Your instructions:
Given the records below, the lines starting at the line with "You are a GUI" and ending at the line with "Given: Click the mobile device connect icon" should be output exactly, both end lines kept and pictures left out.

Task material:
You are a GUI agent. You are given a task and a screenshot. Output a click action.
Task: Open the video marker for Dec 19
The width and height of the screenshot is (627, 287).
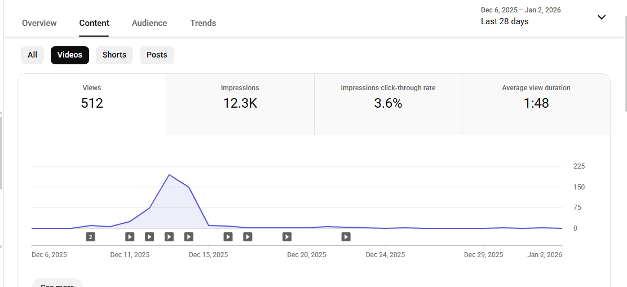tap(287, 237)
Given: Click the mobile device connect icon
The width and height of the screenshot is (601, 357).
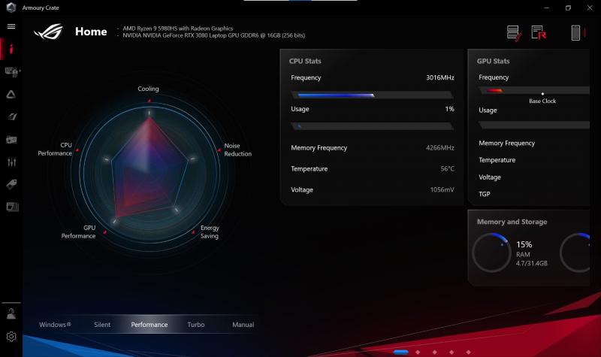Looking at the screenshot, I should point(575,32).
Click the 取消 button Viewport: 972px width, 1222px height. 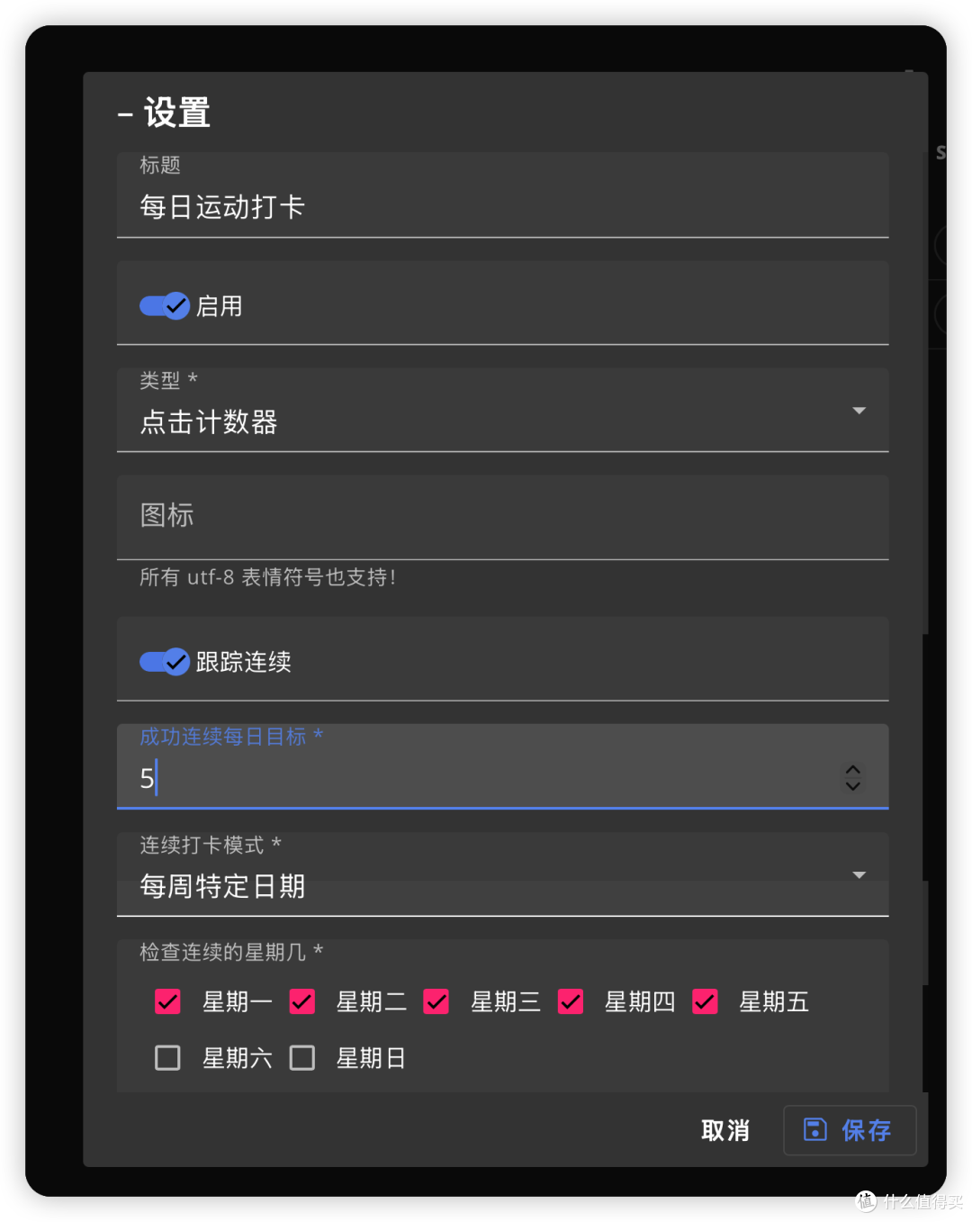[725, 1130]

---

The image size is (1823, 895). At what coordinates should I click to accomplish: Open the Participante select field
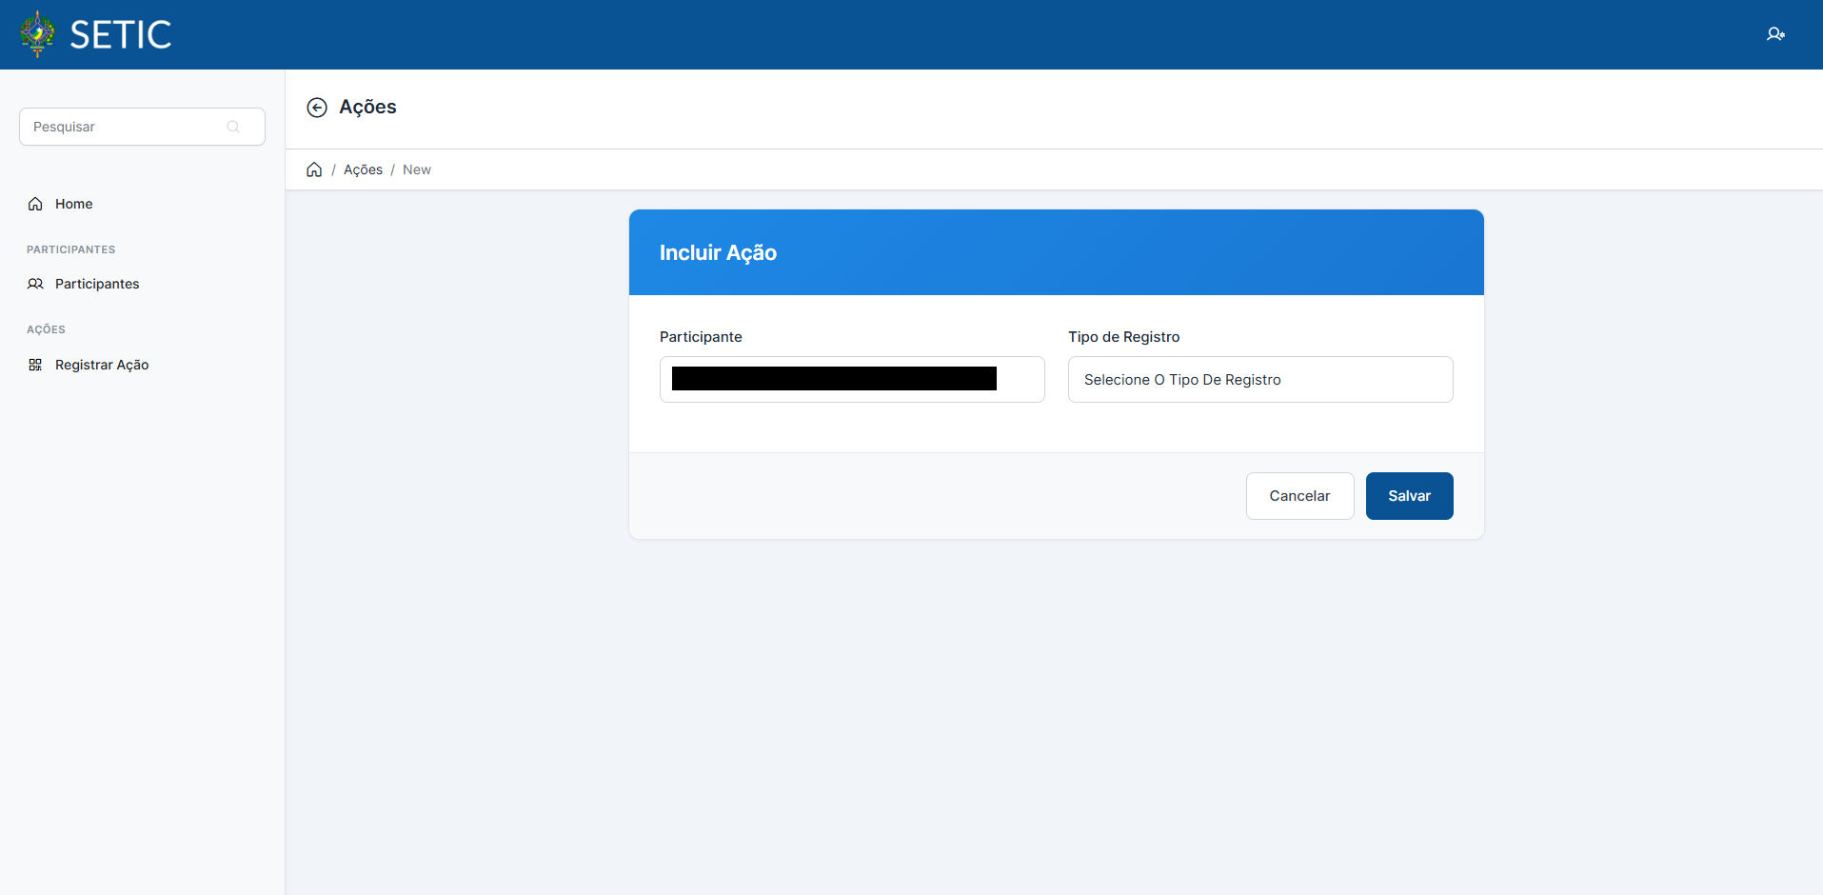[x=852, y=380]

Solution:
You are a GUI agent. You are given a task and a screenshot. Output a click action.
Task: Open the video marker for Dec 19
The width and height of the screenshot is (627, 287).
tap(287, 237)
Given: Click the mobile device connect icon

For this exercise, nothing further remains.